Domain Registration

British-Iranian aid worker released from house arrest in Iran, faces new trial

  • March 08, 2021

Mar 8, 2021

British-Iraninan charity worker Nazanin Zaghari-Ratcliffe is free from house arrest in Iran but must return to court to face a new charge, her lawyer said on Sunday.

“She was pardoned by Iran’s supreme leader last year, but spent the last year of her term under house arrest with electronic shackles on her feet. Now they’re cast off,” her lawyer Hojjat Kermani told Iranian website Emtedad News, according to Reuters. “She has been freed.”

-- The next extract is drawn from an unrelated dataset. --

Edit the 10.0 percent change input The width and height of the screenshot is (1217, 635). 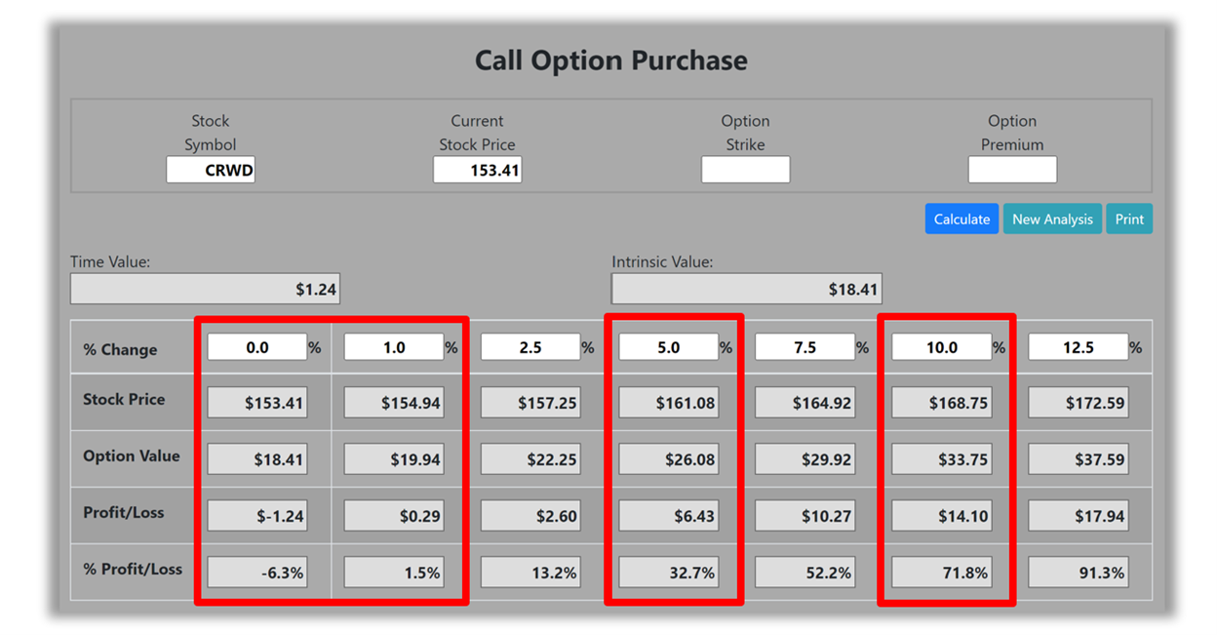pos(942,347)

Kermani said Iran has now charged Zaghari-Ratcliffe with “spreading propaganda,” an accusation linked to her participation in a 2009 demonstration outside Iran’s embassy in London, as well as an interview she gave to BBC Persian. She is scheduled to appear in court on March 14. 

Zaghari-Ratcliffe, 42, was arrested at Tehran’s airport in April 2016 and sentenced to five years in prison for allegedly plotting to topple the government. Zaghari-Ratcliffe, who worked as a project manager with the Thomson Reuters Foundation, denies the charges and says she traveled to Iran with her 22-month-old daughter to visit her family. 

She and tens of thousands of other detainees were released temporarily in March 2020 over concerns the coronavirus could spread through Iran’s crowded prisons. For the past year, Zaghari-Ratcliffe was confined to her parents’ home in Tehran with an ankle bracelet limiting her movement.